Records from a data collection
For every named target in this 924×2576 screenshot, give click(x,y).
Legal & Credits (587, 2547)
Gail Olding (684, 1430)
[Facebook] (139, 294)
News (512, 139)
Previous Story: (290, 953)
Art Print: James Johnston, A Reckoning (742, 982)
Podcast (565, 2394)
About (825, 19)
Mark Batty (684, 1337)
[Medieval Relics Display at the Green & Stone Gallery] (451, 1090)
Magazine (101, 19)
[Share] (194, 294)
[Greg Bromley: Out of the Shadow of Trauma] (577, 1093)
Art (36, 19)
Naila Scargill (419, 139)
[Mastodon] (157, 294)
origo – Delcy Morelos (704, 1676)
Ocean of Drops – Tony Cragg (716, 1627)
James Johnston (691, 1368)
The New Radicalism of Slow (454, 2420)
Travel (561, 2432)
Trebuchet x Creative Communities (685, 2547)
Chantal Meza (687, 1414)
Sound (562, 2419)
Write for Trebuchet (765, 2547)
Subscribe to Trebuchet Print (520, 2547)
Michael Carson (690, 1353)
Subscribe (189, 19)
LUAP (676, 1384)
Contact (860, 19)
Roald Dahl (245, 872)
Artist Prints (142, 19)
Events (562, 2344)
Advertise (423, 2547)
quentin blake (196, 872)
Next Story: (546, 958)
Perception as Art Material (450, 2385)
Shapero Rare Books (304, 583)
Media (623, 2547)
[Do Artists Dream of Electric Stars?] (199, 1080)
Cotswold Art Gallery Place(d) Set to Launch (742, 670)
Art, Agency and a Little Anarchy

Goal of the exercise >>
From the records above, copy out the line with "Legal & Credits (587, 2547)", the line with "Subscribe to Trebuchet Print (520, 2547)", and every line between them, word for word.

Exercise output >>
Legal & Credits (587, 2547)
Gail Olding (684, 1430)
[Facebook] (139, 294)
News (512, 139)
Previous Story: (290, 953)
Art Print: James Johnston, A Reckoning (742, 982)
Podcast (565, 2394)
About (825, 19)
Mark Batty (684, 1337)
[Medieval Relics Display at the Green & Stone Gallery] (451, 1090)
Magazine (101, 19)
[Share] (194, 294)
[Greg Bromley: Out of the Shadow of Trauma] (577, 1093)
Art (36, 19)
Naila Scargill (419, 139)
[Mastodon] (157, 294)
origo – Delcy Morelos (704, 1676)
Ocean of Drops – Tony Cragg (716, 1627)
James Johnston (691, 1368)
The New Radicalism of Slow (454, 2420)
Travel (561, 2432)
Trebuchet x Creative Communities (685, 2547)
Chantal Meza (687, 1414)
Sound (562, 2419)
Write for Trebuchet (765, 2547)
Subscribe to Trebuchet Print (520, 2547)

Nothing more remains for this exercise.